Nearly a year after the Fullerton City Council voted down an Orange County plan to open a homeless shelter in the city adjacent to an elementary school, a potential new location has been found in Anaheim.

Last month, Anaheim officials closed escrow on a three-acre parcel of vacant, undeveloped land on Carl Karcher Way, which is on the Fullerton border and one block north of La Palma Park, a regular hangout for the city’s homeless population.

In March, the Anaheim City Council authorized the $3 million dollar purchase from Carl’s Jr. Restaurants without referencing its intended use. However, Fullerton Mayor Doug Chaffee has since publicly pledged his support for Anaheim’s plan to develop the site as Orange County’s first permanent 24-hour homeless shelter.

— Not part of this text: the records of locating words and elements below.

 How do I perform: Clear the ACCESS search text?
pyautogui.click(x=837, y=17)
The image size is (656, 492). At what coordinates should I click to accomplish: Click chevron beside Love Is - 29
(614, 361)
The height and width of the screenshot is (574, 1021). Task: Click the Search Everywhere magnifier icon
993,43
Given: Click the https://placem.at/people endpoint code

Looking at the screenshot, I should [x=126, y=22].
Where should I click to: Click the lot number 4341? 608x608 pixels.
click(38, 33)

Fullerton’s role in establishing a shelter at the new Anaheim site has yet to be defined, but Chaffee and Fullerton City Manager Joe Felz confirmed that this latest attempt to establish a shelter in North Orange County is a cooperative effort between the County of Orange, Anaheim and Fullerton.

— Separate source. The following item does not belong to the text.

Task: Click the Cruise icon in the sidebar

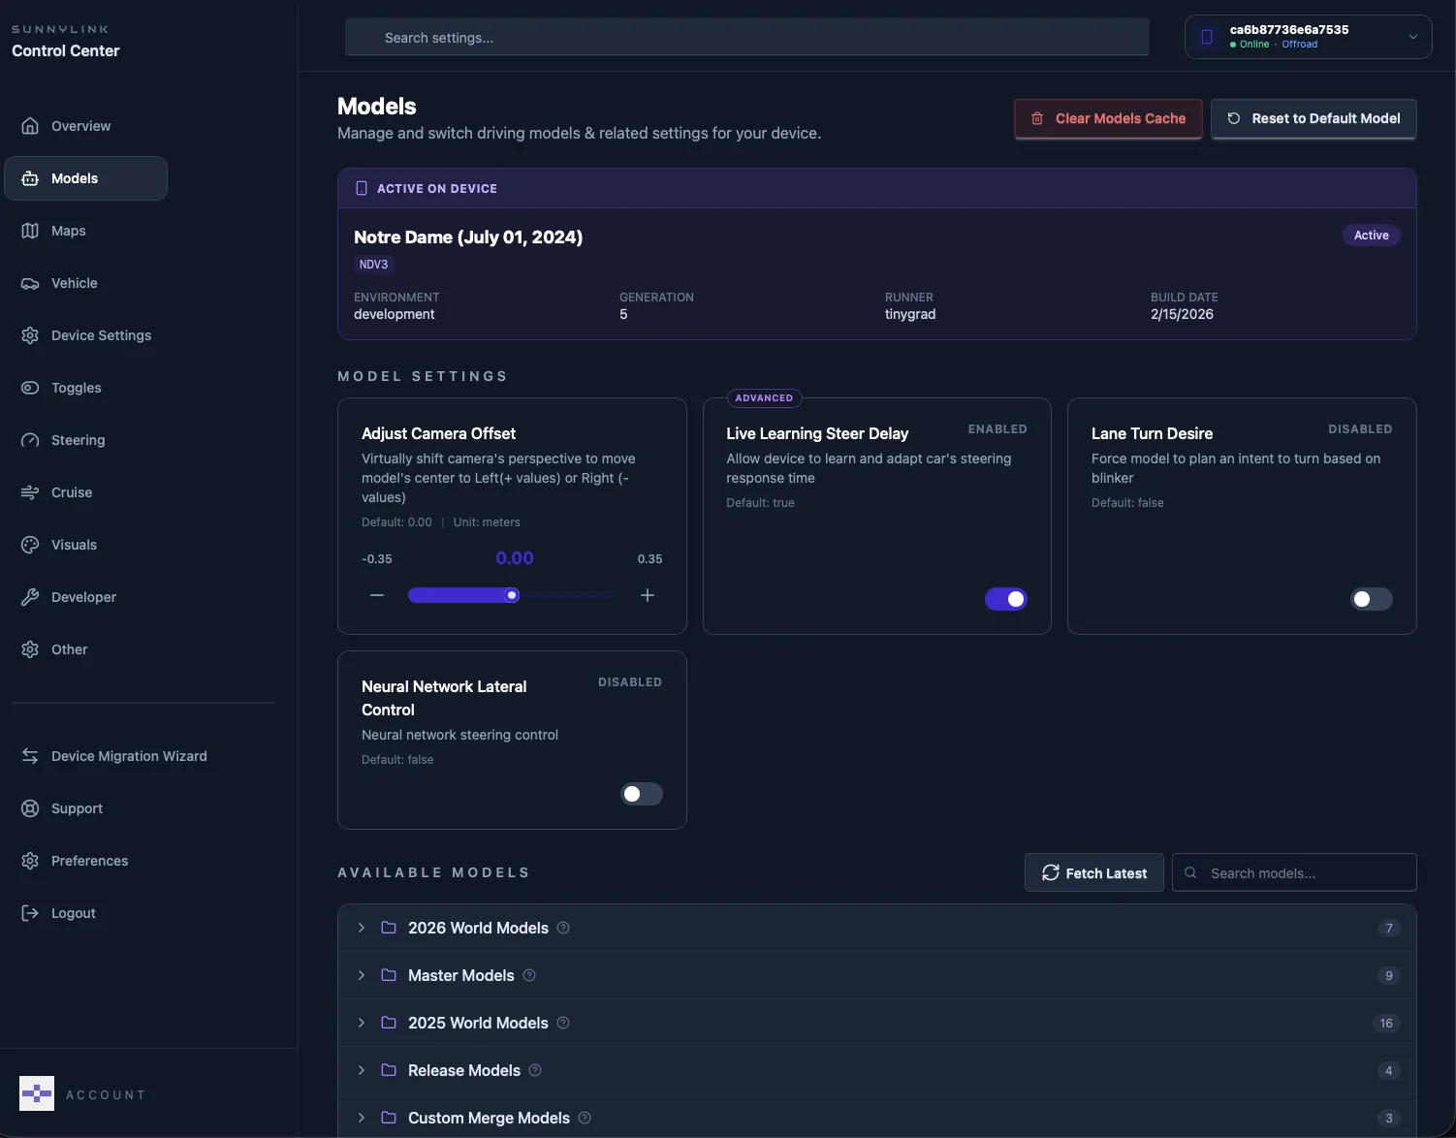Action: tap(30, 492)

“A partnership approach makes sense because the homeless don’t see a municipal boundary,” said Larry Haynes, executive director of Mercy House, the social service agency that operates a nighttime shelter from October to April at Fullerton’s National Guard Armory.

“This is not a case of one city ‘dumping’ its homeless population on its neighbor, because the two cities share the same population. It is a fluid population that splits time between Anaheim and Fullerton.”

Felz said Fullerton would likely contribute capital improvement funds to assist in acquiring and developing the site, and an official multijurisdictional agreement would be struck among the two cities and the county.

Under the current plan, Anaheim will own the land and facilities and lease it to Orange County, which will operate the shelter as a regional facility. This approach differs greatly from Orange County’s attempt in 2013 to purchase a vacant furniture store on S. State College Boulevard in Fullerton for a homeless shelter before consulting with Fullerton’s leaders.

That deal began to unravel in March 2013, when County Supervisor Shawn Nelson sponsored a community information meeting at the Fullerton Library where nearby residents shouted their concerns that a homeless shelter would hurt property values and parents decried the location because it would have placed children in close proximity to people with mental health issues and criminal backgrounds.

This time around, Anaheim is acquiring the land directly, and the city’s ownership of the site will give it control over how the facilities are developed and how surrounding land uses are impacted.

In an interview, Chaffee said the Anaheim location is better suited for housing 200 homeless adults because the site is not directly adjacent to schools or housing, his reasons for rejecting the Fullerton site in 2013. He also emphasized that three acres of open land offers an opportunity to construct a new facility with space for mental health and social service offices and a police substation.

“The need for a shelter is urgent,” he said. “We are at the start of a quickly-moving process.”

Elizabeth Hansburg is a Fullerton-based freelance writer.